*** Begin section ***

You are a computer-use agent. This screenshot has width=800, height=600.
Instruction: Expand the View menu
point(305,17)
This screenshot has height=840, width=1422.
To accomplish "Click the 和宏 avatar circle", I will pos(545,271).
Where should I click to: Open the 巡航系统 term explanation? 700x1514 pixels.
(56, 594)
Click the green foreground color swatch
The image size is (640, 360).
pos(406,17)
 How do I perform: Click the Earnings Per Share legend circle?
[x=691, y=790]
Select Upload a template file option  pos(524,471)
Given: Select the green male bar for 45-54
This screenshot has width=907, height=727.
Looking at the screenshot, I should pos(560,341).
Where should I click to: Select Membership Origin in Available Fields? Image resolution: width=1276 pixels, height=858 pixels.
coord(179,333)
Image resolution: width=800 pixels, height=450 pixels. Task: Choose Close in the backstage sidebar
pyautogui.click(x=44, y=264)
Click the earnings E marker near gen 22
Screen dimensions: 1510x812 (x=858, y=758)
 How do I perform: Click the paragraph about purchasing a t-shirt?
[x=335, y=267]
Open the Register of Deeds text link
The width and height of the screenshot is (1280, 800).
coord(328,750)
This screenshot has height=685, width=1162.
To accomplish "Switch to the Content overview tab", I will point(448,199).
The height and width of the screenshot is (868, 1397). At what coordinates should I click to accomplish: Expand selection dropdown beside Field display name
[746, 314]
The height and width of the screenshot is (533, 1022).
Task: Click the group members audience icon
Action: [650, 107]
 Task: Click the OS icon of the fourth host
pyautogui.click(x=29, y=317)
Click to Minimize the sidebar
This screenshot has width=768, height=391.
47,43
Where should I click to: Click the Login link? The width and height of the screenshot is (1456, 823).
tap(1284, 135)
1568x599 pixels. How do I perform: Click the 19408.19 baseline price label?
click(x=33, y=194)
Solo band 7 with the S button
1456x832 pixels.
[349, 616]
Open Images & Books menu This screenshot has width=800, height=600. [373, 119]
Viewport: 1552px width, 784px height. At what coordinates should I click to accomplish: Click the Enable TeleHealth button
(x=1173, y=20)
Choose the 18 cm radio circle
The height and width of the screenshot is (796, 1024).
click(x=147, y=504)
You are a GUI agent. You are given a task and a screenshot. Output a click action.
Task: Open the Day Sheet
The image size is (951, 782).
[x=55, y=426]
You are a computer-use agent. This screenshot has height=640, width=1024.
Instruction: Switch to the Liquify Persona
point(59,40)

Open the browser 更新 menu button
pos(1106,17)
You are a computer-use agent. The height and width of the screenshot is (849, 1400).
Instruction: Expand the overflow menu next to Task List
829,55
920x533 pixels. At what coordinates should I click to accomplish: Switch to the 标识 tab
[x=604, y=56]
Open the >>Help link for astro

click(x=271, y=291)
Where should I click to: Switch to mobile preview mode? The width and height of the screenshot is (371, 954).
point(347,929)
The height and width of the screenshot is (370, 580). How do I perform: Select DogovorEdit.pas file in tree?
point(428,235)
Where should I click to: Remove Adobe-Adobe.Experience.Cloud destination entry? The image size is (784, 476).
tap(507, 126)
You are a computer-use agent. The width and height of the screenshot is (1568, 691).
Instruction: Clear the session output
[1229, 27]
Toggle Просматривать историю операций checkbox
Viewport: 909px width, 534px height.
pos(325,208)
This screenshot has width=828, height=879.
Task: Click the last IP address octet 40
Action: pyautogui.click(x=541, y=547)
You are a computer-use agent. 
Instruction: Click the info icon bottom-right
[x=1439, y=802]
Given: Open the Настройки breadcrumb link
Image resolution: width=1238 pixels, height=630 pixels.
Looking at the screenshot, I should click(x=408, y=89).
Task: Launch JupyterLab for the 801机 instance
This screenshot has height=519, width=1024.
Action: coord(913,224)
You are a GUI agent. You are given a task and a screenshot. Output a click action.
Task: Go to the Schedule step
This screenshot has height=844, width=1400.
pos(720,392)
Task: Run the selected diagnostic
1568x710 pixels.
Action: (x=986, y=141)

*** End section ***

:: Assignment ::
Report each line of the entries where the word "will" occurs.

:: Solution to the problem ::
To accomplish "Click the 和宏 avatar circle", I will pos(545,271).
To accomplish "Switch to the Content overview tab", I will point(448,199).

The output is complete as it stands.